‘Location tracking’ of every Indian mobile user by 2014 - vilgax
http://www.firstpost.com/tech/exclusive-location-tracking-of-every-indian-mobile-user-by-2014-876109.html

======
parvatzar
The timing of this particular news couldn't be better. The Govt. Of India
needs to really think this through in light of the latest PRISM NSA leaks. The
infrastructure to set up something of the scale of the CMS would be quite a
challenge considering the number of cell phone users per square kilometer.

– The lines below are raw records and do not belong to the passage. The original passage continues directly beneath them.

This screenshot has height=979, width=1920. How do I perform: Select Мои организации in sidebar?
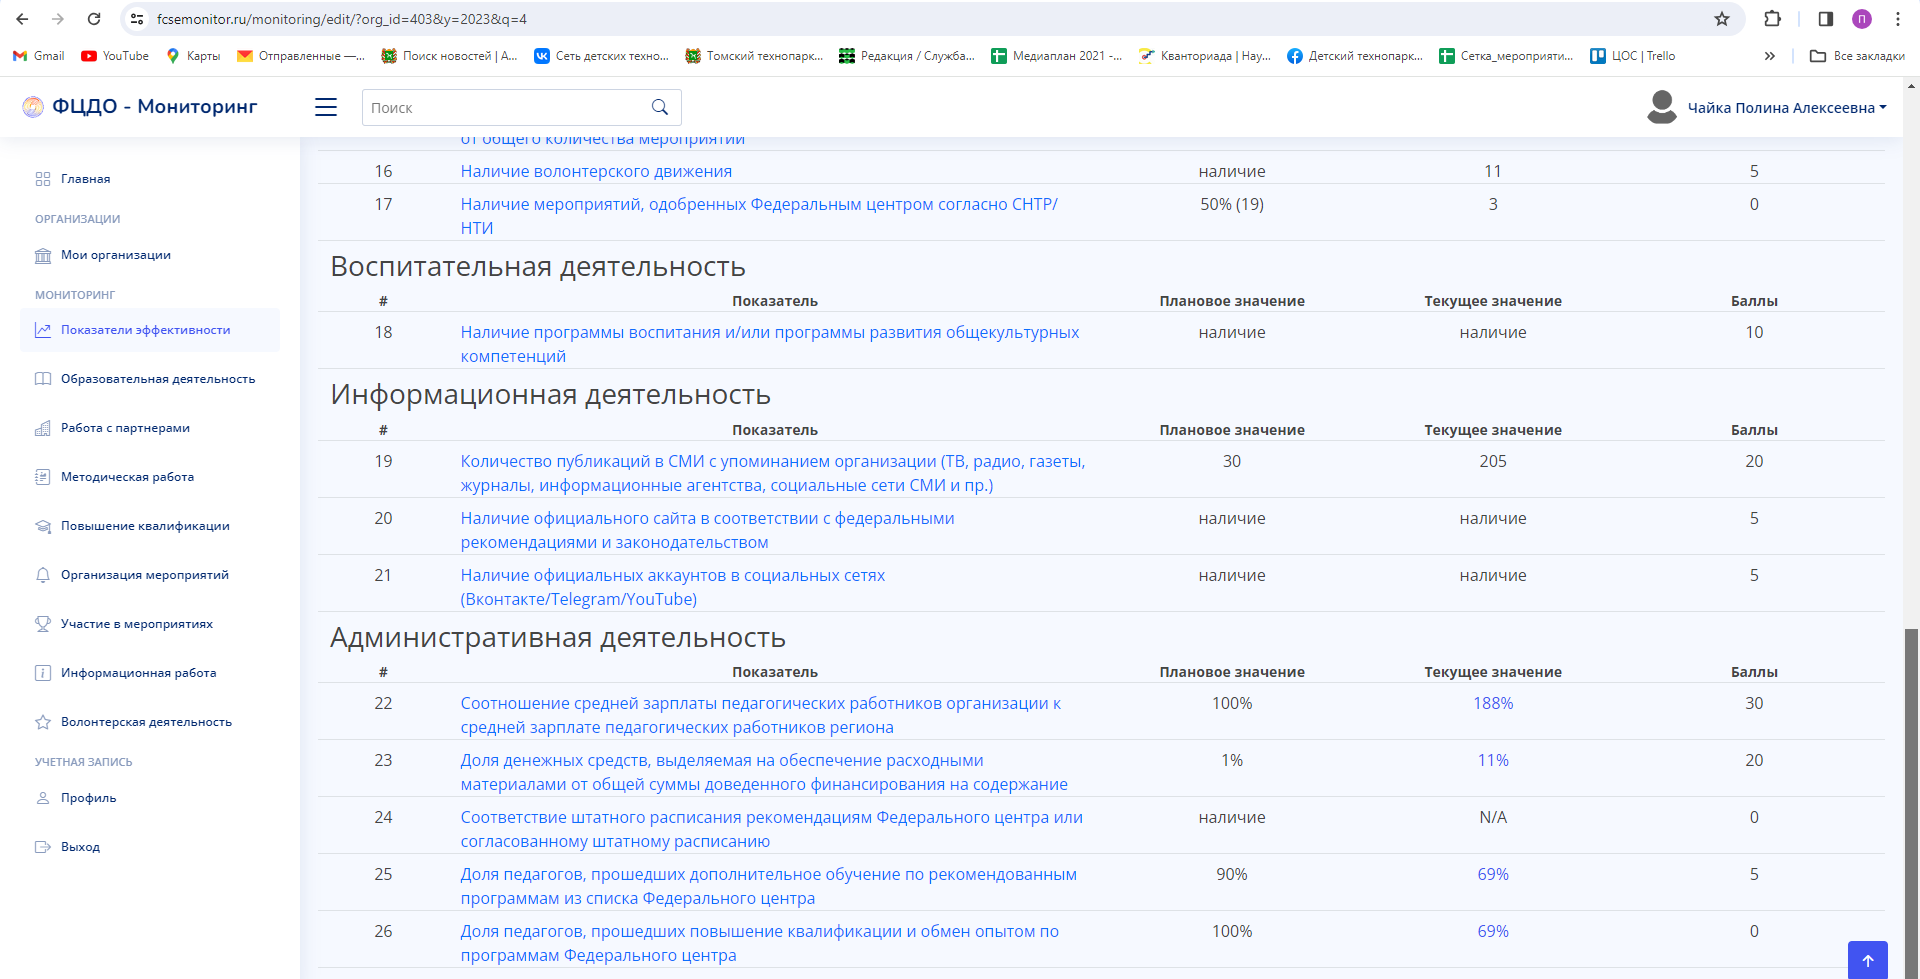click(115, 255)
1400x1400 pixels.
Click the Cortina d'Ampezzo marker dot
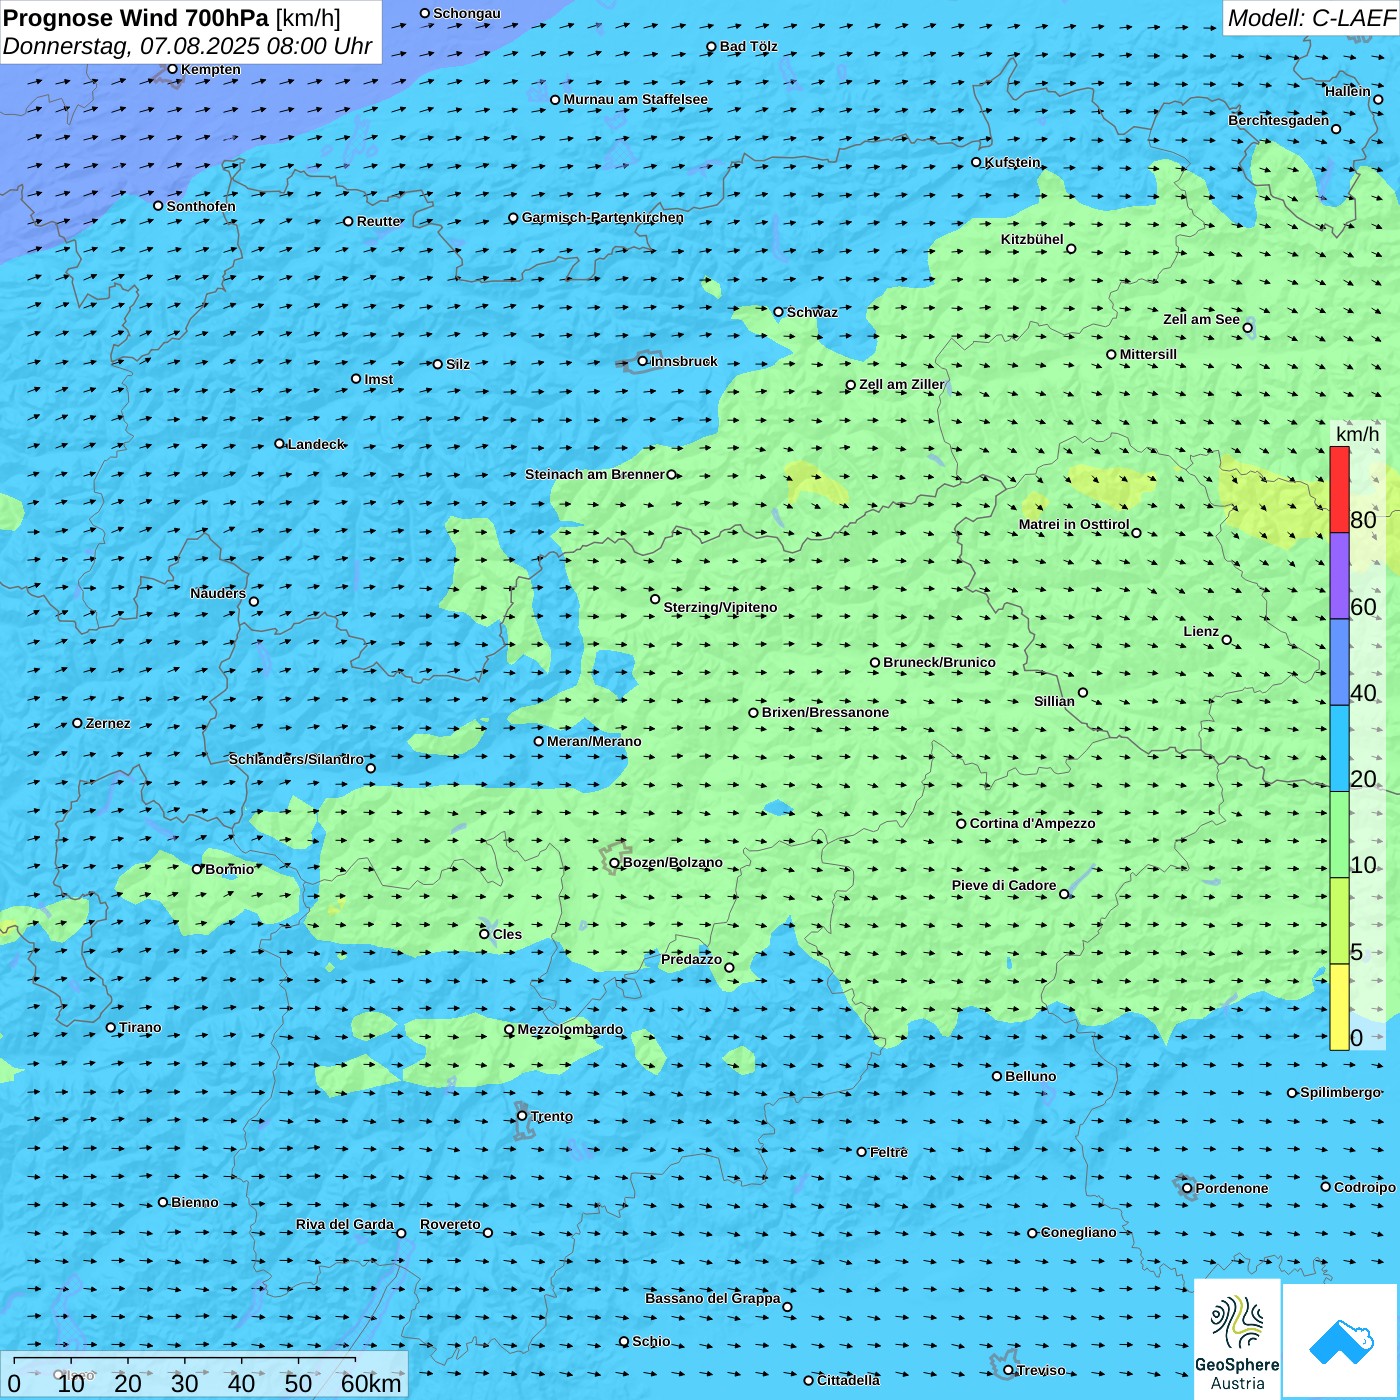point(961,824)
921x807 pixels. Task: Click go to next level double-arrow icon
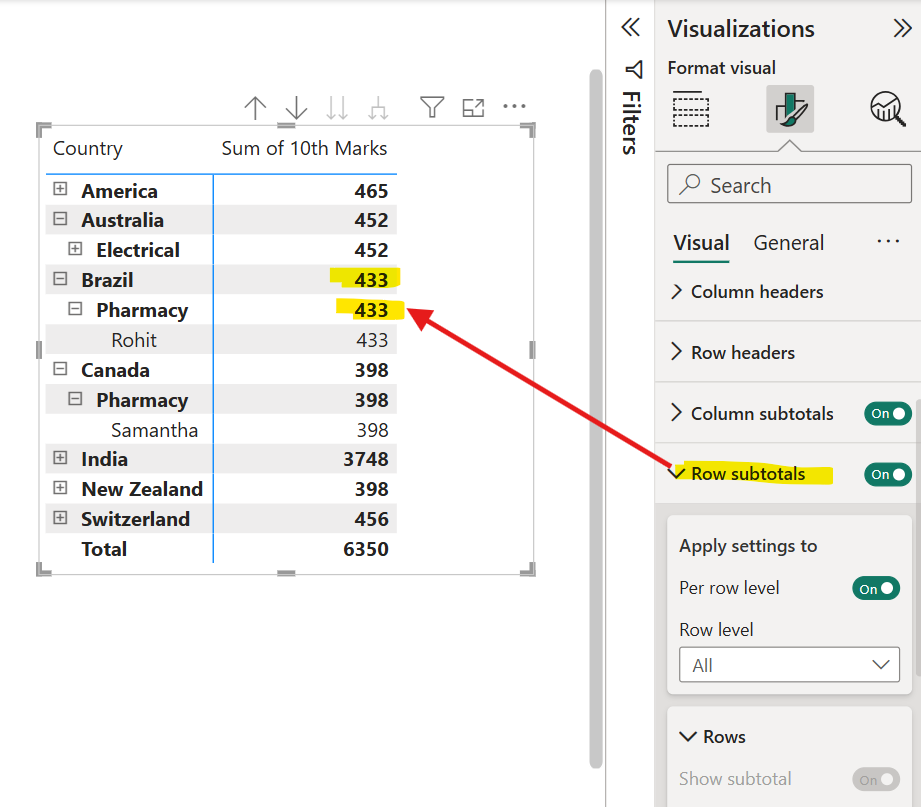point(337,108)

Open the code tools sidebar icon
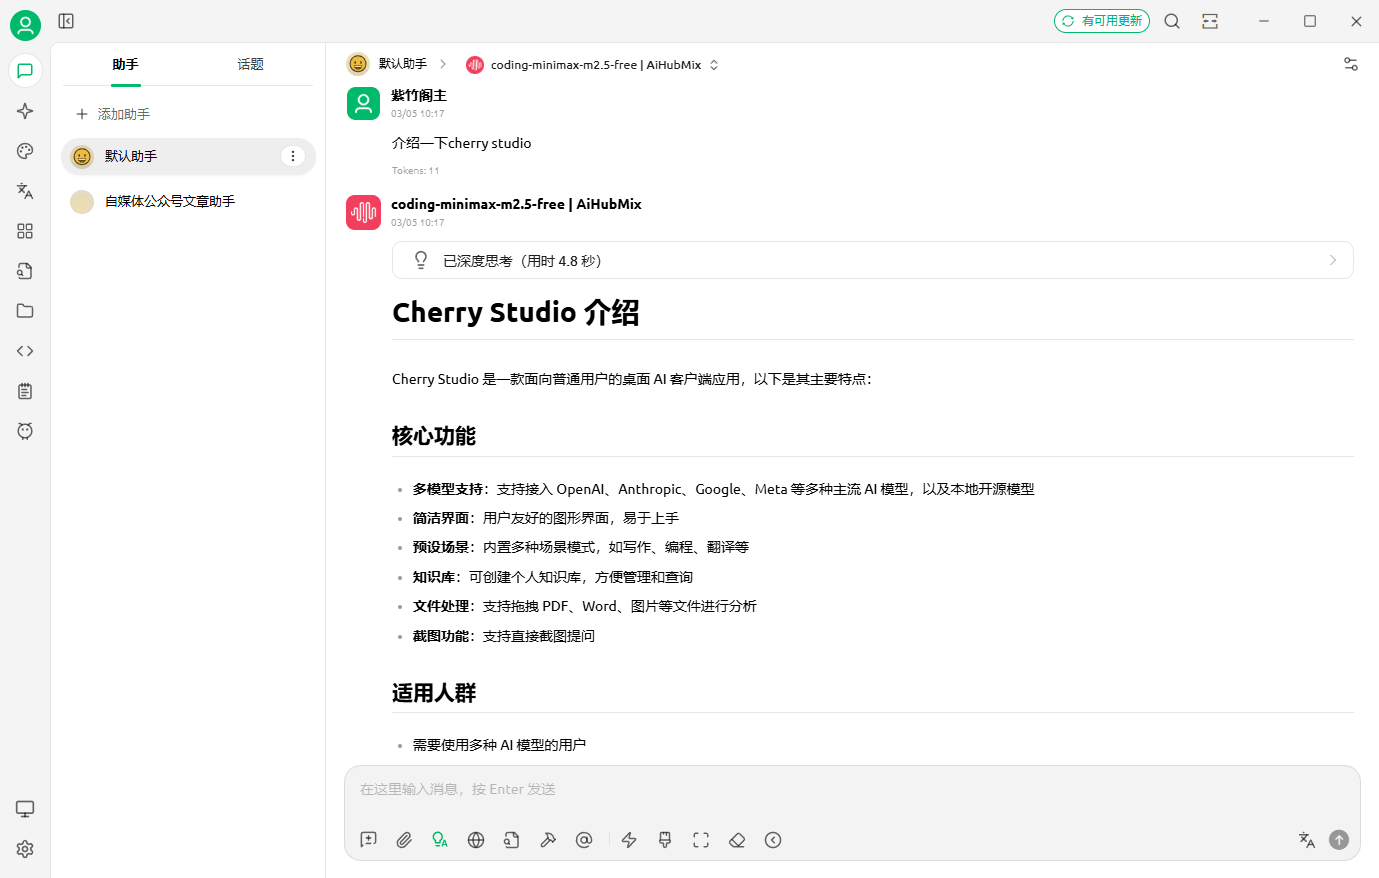(25, 351)
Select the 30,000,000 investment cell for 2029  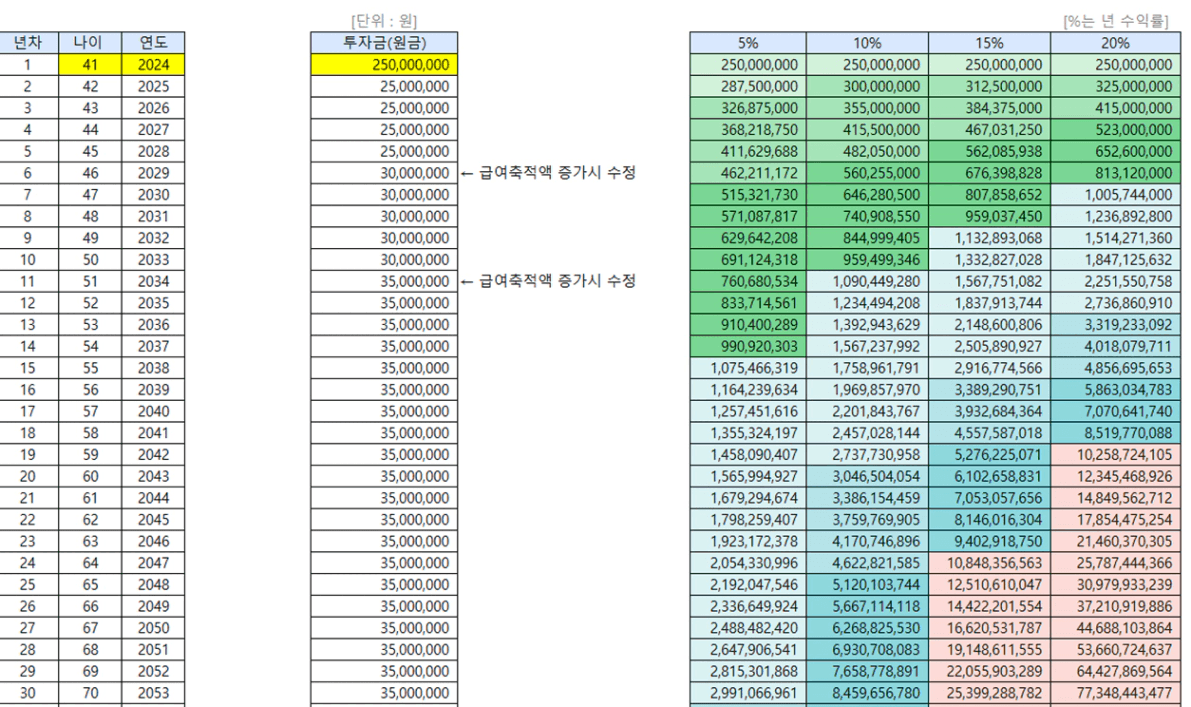pos(385,173)
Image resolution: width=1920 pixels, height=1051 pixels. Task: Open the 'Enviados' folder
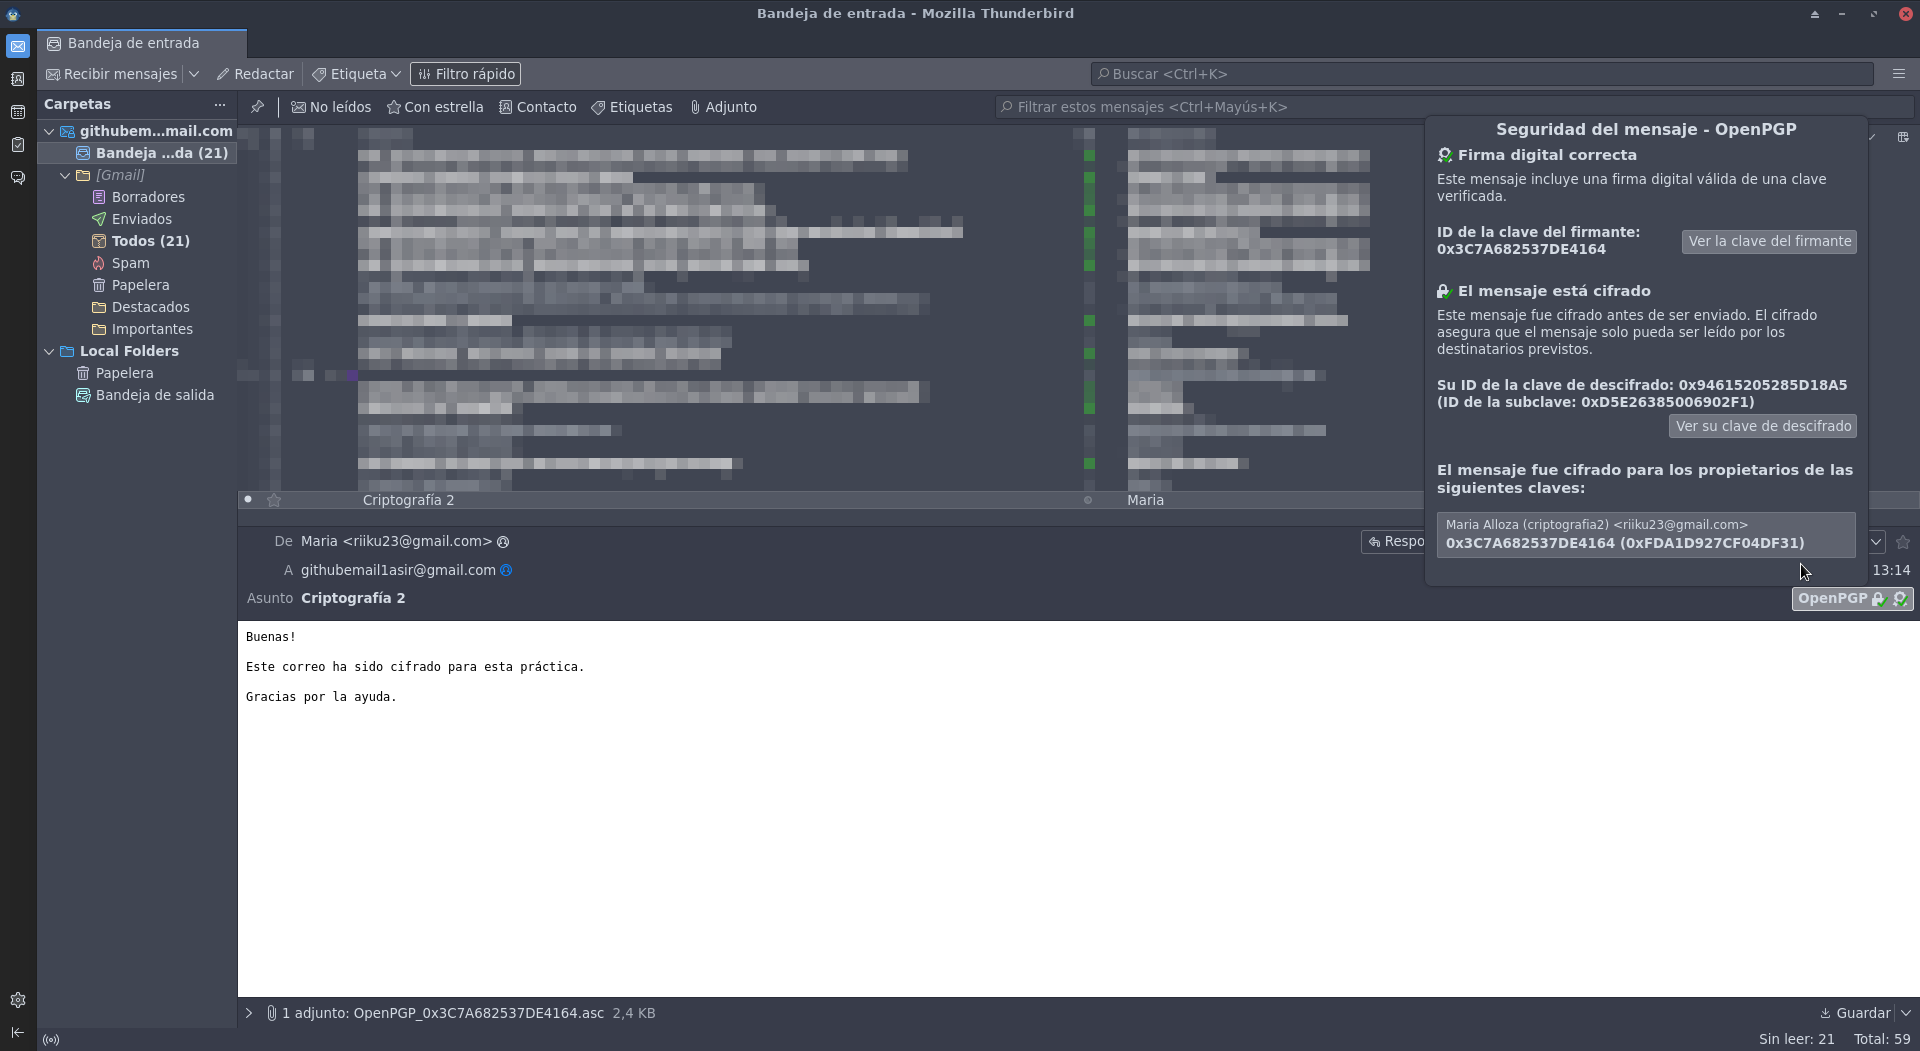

NATGRID which has been in news for some time , however not known by many does
come at the intersection of the civil liberties / privacy versus national
security debate. The CMS like the NATGRID would need to have a well defined
access control mechanism to ensure who has access to sensitive info on
citizens. I am not sure where does NATGRID stand in terms of its completion
which was supposed to be done in multiple phases. NATGRID would integrate and
consolidate info n data from multiple central , state databases which would
include banks , credit card transactions , Indian Railways , Airline
Reservation records , income tax , hotel bookings etc. CMS is in my opinion
probably a subset of NATGRID. Neverthless even if its in interest of National
Security, the level of breach of individal privacy needs to be thought through
by the govt. From a tech and economic devleopment perspective govt initiatives
like these are good for India. However , I do hope the govt takes into
consideration the critical concerns and issues that arise with systems such as
CMS and NATGRID else we could see an another " Snowden" rise in India and
widespread dissent among the citizens who are seemingly losing patience with
the govt more than ever in the recent times.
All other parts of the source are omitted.